Instructions to follow: List every line of the records below that contains the string "link", copying each line in full.

[start of Entries shown]

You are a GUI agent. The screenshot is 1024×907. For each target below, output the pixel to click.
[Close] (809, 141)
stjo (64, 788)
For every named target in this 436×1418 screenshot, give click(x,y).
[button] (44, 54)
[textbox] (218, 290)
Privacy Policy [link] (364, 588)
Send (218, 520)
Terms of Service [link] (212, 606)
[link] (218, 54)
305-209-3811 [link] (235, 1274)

[end of Entries shown]
[start of Entries shown]

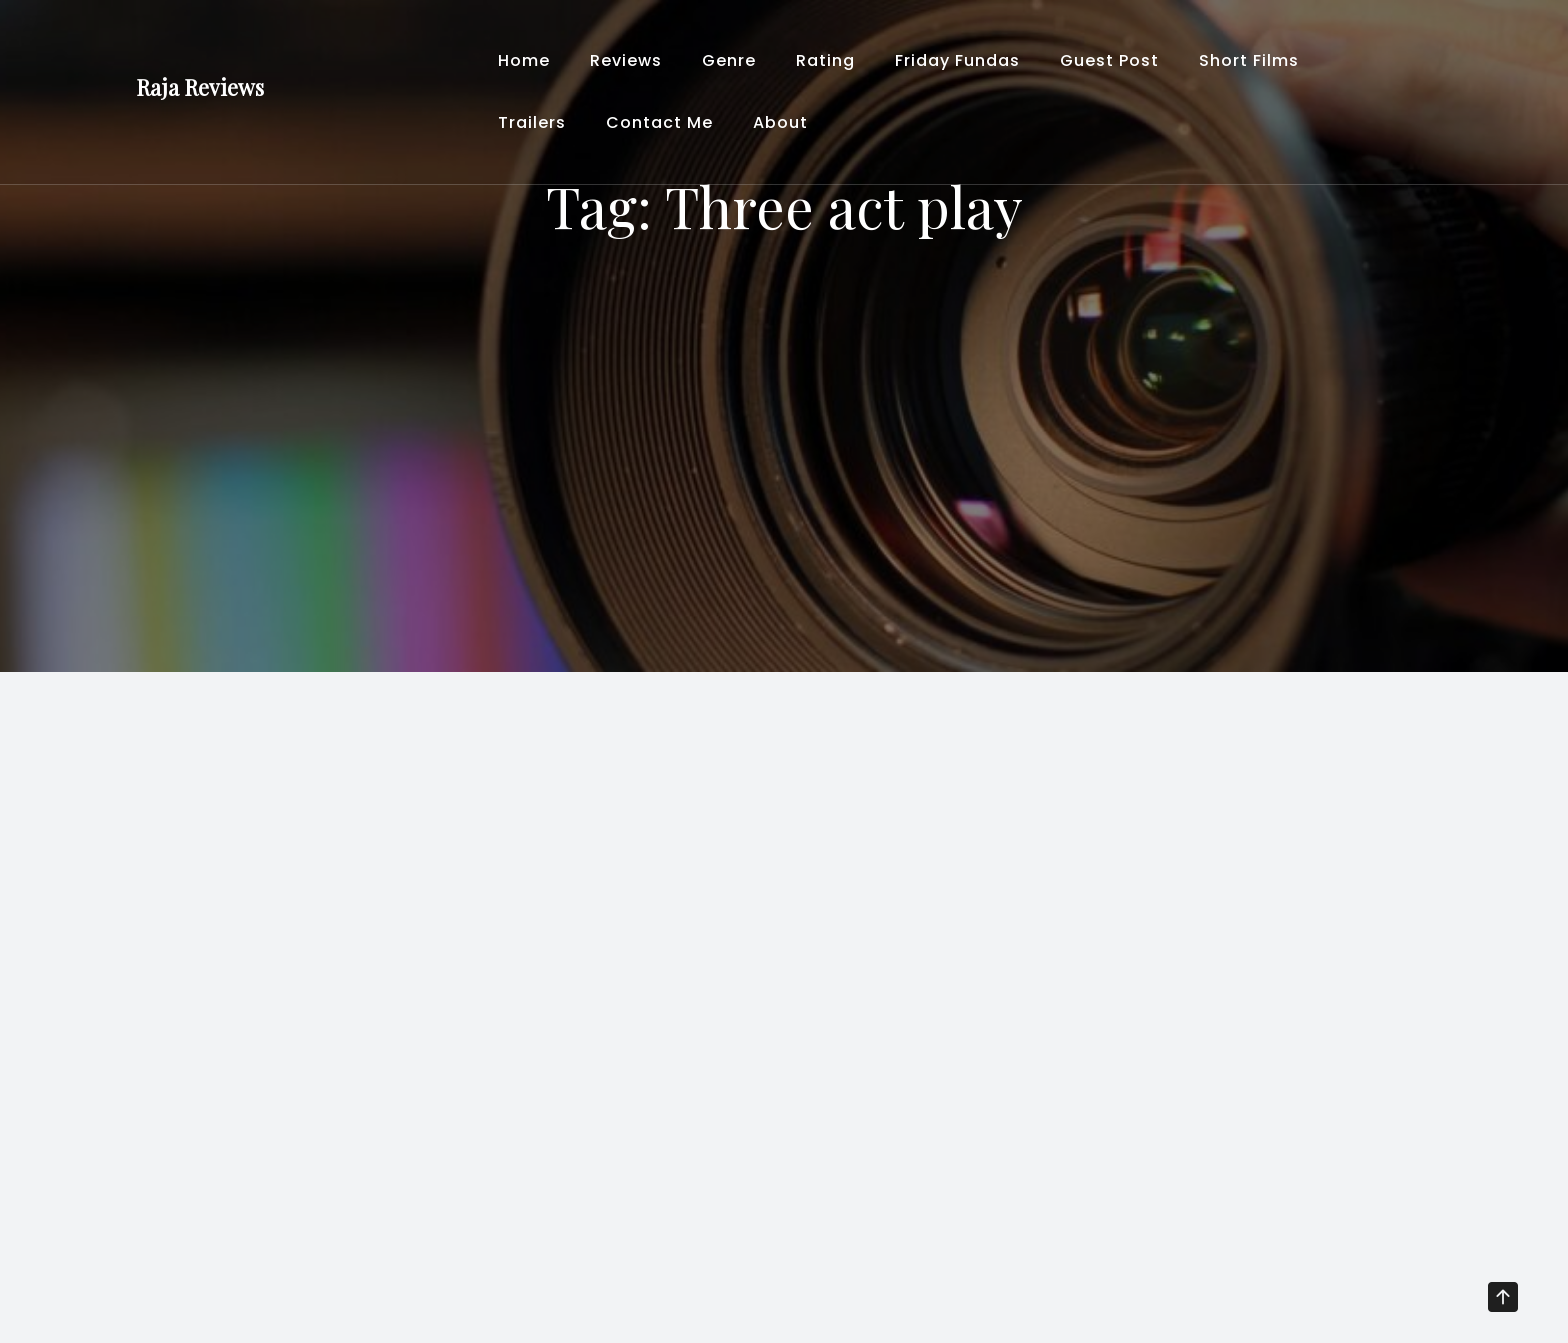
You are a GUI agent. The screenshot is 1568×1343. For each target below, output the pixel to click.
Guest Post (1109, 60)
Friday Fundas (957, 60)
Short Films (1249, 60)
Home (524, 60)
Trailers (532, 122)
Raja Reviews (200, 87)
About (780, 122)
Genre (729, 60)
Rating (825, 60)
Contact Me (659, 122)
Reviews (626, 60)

[end of Entries shown]
[start of Entries shown]

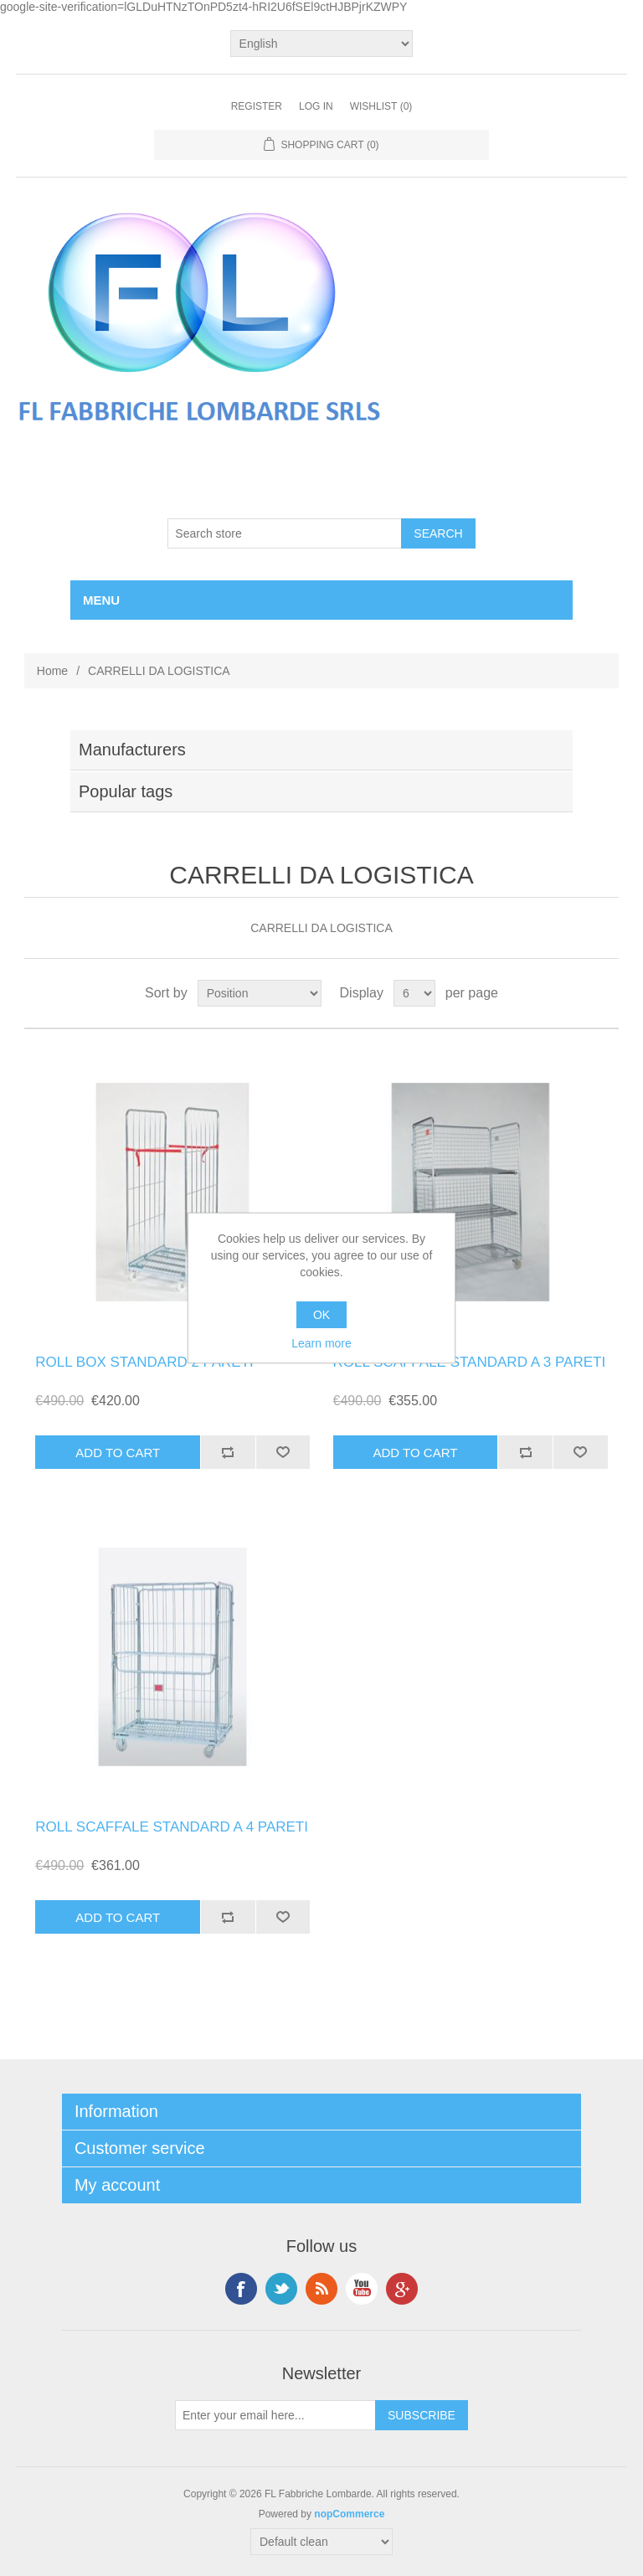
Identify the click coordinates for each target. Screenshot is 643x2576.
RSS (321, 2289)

[end of Entries shown]

Task solution:
Privacy Policy [link] (364, 588)
Terms of Service [link] (212, 606)
[link] (218, 54)
305-209-3811 [link] (235, 1274)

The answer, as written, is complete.